Exercise instructions.
Whenever a line below holds the word "computer", copy that line.

Extracted entries.

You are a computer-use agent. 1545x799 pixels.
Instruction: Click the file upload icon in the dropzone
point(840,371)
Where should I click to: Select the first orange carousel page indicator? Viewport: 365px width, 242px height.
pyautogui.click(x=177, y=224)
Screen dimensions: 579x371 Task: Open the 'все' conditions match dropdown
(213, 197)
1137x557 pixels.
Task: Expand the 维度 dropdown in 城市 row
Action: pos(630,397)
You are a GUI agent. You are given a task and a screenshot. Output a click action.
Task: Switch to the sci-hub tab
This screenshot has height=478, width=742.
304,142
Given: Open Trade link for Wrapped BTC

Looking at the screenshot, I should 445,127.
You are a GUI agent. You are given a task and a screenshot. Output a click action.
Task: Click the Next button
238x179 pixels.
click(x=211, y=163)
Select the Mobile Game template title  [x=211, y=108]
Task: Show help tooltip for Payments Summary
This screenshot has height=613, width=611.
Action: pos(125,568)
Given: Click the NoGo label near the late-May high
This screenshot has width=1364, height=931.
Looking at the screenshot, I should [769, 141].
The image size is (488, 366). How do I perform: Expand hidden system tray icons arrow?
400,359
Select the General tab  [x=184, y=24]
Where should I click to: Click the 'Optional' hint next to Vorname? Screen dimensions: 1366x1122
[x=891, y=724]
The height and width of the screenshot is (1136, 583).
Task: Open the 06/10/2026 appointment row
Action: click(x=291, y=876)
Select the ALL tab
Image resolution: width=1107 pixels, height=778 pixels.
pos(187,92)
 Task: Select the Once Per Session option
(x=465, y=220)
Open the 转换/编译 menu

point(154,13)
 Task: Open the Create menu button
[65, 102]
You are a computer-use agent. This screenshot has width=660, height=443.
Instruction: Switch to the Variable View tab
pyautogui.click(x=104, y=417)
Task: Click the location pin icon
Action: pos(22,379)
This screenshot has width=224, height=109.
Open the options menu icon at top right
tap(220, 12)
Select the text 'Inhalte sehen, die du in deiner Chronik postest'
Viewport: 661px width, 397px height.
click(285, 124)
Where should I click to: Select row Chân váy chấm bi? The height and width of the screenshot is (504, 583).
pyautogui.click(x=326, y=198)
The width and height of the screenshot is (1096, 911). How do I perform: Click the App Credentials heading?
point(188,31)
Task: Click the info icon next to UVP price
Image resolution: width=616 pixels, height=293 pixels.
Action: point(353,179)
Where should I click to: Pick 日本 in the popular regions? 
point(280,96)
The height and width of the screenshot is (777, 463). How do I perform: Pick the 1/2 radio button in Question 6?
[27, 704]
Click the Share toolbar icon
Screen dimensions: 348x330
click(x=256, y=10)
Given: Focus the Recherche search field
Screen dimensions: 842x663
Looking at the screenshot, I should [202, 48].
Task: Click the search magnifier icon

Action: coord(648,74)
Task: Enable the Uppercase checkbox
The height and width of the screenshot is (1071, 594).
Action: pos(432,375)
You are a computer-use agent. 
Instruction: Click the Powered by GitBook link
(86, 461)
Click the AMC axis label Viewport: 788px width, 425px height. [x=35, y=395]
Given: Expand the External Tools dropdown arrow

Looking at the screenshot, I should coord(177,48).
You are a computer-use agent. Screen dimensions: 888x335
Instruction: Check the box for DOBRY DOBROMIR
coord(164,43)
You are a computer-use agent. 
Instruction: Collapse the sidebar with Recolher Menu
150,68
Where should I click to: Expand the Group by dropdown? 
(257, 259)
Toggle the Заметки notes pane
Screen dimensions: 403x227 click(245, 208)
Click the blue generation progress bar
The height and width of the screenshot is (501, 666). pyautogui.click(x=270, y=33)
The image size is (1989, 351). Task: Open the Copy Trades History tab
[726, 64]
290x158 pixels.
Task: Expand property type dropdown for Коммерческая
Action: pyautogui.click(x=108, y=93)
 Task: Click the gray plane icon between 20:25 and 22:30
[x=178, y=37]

Solution for this problem.
You are a computer-use agent. 1545x799 pixels.
You are a computer-use agent. This screenshot has width=660, height=443.
You are a computer-use agent. 
You are a computer-use agent. Screen dimensions: 888x335
You are a computer-use agent. 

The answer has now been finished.